Zusätzlich gibt es noch eine Sonderform der Layered Architecture, bei der eine Schicht auch mit der darüber liegenden Schicht reden darf, wie z.B. beim ISO/OSI-Modell.
Auch wenn es sich hierbei um eine sehr weit verbreitete Architekturform handelt, kommen doch einige Nachteile mit. Häufig muss durch die Abhängigkeiten auch die Domänenlogik angepasst werden, wenn sich an der Infrastruktur etwas ändert, weil der Domänencode benachbart zur Datenzugriffschicht (DAL, Data Abstract Layer) ist. Anwendungen im geschäftlichen Umfeld leben durchaus einige Jahre bis Jahrzehnte. Da ist es typisch, dass häufiger etwas angepasst werden muss.
Um dieser Problematik zu entgehen, kamen EntwicklerInnen bald auf die Idee, DAL von Domäne zu trennen…
Von Schichten zu Sechsecken …
So kamen Interfaces und das Dependency-Inversion-Prinzip ins Spiel. Robert C. Martin beschrieb das bereits 1996. In seinem Blog ist das Prinzip auch noch einmal nachzulesen.
Wikipedia beschreibt das Dependency-Inversion-Prinzip wie folgt:
Module höherer Ebenen sollten nicht von Modulen niedrigerer Ebenen abhängen.
Beide sollten von Abstraktionen abhängen.
Abstraktionen sollten nicht von Details abhängen.
Details sollten von Abstraktionen abhängen.
Am Ende geht es darum, die Abhängigkeit der Module umzukehren. Das Modul auf der höheren Ebene soll die Schnittstelle definieren, mit der gearbeitet wird. Die Module auf niedrigerer Ebene sollen die Schnittstellen implementieren. Das Adapter Pattern der „Gang of Four“ tut beispielsweise genau das. Das wird gleich noch wichtig. Jedenfalls könnten wir nun unsere Datenbank austauschen, z. B. von SQLite zu PostgreSQL oder MongoDB, ohne die Anwendung anpassen zu müssen. Dieses Architekturmuster wird auch heute noch gerne für einfache CRUD-Anwendungen oder Rapid Prototyping genutzt und ist dafür gut geeignet.
Wenn das Prinzip der Abhängigkeitsumkehr auf alle Schnittstellen angewendet wird, wie z. B. User Interface, APIs, Logger, Mailer, Datenbank und was es sonst noch an externen Systemen gibt, lösen wir uns bereits von der Darstellung mit Schichten.
Plötzlich ist es in der Darstellung nicht mehr wichtig, ob ein Modul oben oder unten angeordnet wird. In den 1990er Jahren visualisierte Alistair Cockburn diese Art der Architektur als Hexagon; die hexagonale Architektur war geboren.

— Bereitgestellte Daten —
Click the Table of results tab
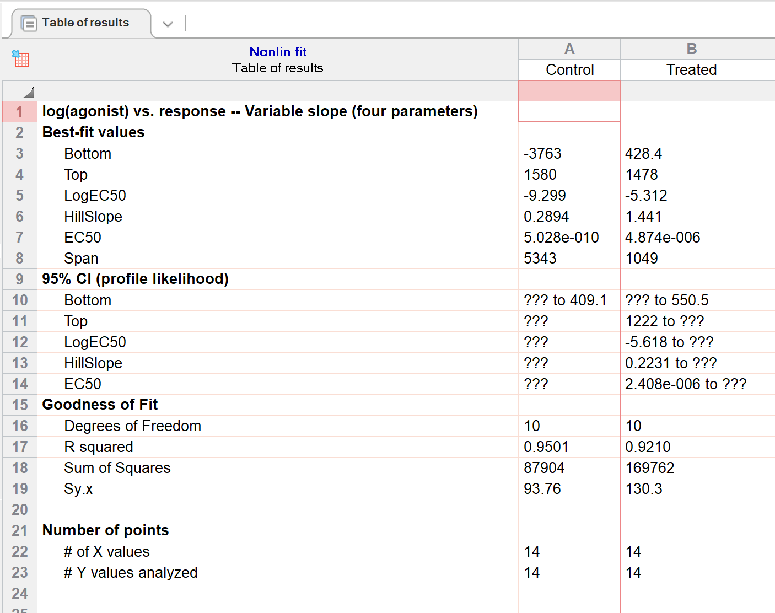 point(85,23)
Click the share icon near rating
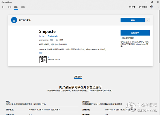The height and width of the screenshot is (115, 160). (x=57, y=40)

...

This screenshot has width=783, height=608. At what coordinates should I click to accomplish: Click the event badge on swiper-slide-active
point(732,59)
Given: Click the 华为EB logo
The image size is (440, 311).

* * *

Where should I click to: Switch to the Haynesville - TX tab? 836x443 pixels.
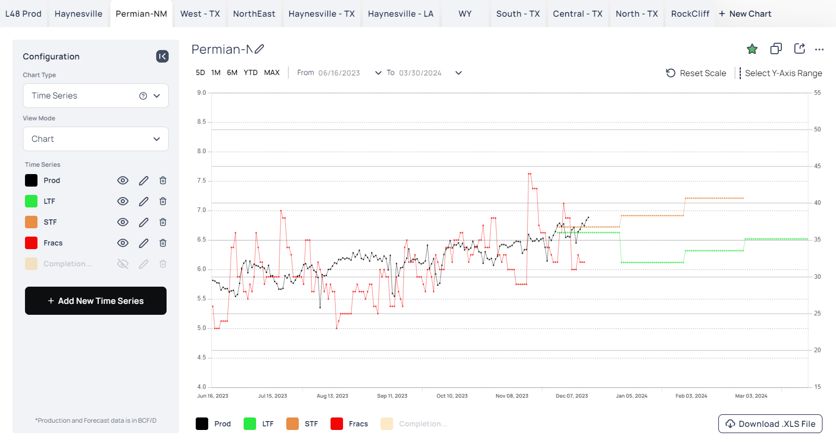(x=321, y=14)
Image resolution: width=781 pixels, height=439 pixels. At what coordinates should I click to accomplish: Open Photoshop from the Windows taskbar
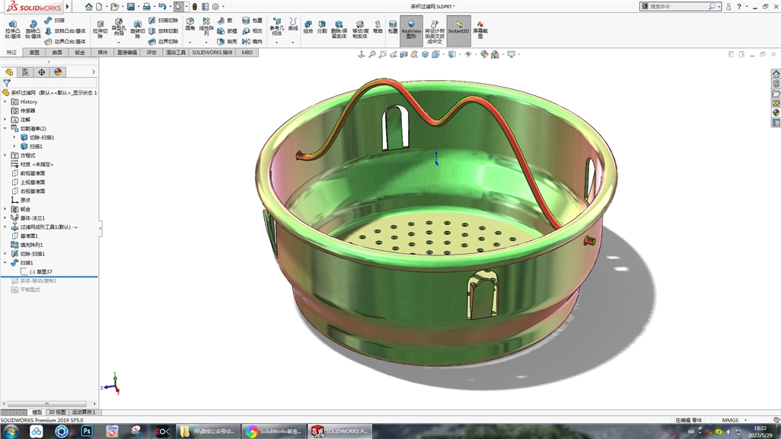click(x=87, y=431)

— Aufgabenstellung 1 —
Warum muss laut dem Textauszug häufig auch die Domänenlogik angepasst werden, wenn sich an der Infrastruktur etwas ändert?
— Aufgabenstellung 2 —
Beantworte anhand des Textauszugs:
(a) In welchem Jahr beschrieb Robert C. Martin das Dependency-Inversion-Prinzip?
(b) Welches Modell wird als Beispiel für die Sonderform genannt, bei der eine Schicht auch mit der darüber liegenden Schicht reden darf?
(c) Als welche Form visualisierte Alistair Cockburn diese Art der Architektur?

— Lösung 1 —
Das liegt an den Abhängigkeiten: Der Domänencode ist der Datenzugriffschicht (DAL) benachbart. Ändert sich etwas an der Infrastruktur, wirkt sich das deshalb auch auf die Domänenlogik aus.

— Lösung 2 —
(a) 1996
(b) Das ISO/OSI-Modell
(c) Als Hexagon